Keep only the lines from the start of the data through the line containing "The image size is (768, 768).", and output them exactly.

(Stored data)
++++
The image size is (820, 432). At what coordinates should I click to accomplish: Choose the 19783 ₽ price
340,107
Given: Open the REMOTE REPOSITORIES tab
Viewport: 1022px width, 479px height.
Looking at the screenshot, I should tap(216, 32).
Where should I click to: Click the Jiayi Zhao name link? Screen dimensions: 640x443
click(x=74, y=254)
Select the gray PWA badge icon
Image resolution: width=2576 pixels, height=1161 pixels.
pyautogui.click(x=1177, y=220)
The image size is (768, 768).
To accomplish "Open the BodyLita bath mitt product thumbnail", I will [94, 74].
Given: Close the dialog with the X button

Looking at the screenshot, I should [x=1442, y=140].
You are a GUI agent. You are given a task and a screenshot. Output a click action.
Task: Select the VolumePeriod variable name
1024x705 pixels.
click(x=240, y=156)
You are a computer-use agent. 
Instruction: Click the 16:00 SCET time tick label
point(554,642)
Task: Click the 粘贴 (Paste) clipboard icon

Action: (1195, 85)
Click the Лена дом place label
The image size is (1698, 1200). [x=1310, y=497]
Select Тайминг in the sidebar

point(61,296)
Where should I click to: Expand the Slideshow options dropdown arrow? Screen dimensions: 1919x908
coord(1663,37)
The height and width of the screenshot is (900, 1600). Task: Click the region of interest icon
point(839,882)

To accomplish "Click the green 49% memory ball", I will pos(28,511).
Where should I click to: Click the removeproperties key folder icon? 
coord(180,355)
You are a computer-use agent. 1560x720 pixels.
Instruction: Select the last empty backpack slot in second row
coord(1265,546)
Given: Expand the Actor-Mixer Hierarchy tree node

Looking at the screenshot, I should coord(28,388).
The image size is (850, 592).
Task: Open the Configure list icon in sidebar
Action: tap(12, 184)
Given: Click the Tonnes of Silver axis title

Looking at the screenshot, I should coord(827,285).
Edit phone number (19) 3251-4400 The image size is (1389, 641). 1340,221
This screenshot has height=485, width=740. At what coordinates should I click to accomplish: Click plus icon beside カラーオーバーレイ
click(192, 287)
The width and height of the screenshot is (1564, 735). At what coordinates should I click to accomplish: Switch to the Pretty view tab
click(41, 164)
++++
» Task response
The image size is (820, 432). At what coordinates should I click to accomplish: Choose the 19783 ₽ price
340,107
Given: Open the REMOTE REPOSITORIES tab
Viewport: 1022px width, 479px height.
Looking at the screenshot, I should tap(216, 32).
Where should I click to: Click the Jiayi Zhao name link? Screen dimensions: 640x443
click(x=74, y=254)
Select the gray PWA badge icon
Image resolution: width=2576 pixels, height=1161 pixels.
pyautogui.click(x=1177, y=220)
The image size is (768, 768).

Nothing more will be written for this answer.